_Material for this exercise_:

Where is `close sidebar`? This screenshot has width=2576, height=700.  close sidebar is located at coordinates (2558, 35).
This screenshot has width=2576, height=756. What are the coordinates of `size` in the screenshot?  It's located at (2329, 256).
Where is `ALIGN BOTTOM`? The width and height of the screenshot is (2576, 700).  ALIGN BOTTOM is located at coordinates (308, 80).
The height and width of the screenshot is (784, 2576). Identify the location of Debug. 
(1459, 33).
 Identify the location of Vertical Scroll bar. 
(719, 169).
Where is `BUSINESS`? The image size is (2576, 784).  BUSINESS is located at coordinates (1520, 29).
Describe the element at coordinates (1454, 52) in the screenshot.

_Written request_:
Rewrite the records from the first line through the line containing "coordinates (308, 80).", replacing "screenshot" with "image" and leaving everything else unchanged.

_Solution_:
Where is `close sidebar`? This image has width=2576, height=700.  close sidebar is located at coordinates (2558, 35).
This image has width=2576, height=756. What are the coordinates of `size` in the image?  It's located at (2329, 256).
Where is `ALIGN BOTTOM`? The width and height of the image is (2576, 700).  ALIGN BOTTOM is located at coordinates (308, 80).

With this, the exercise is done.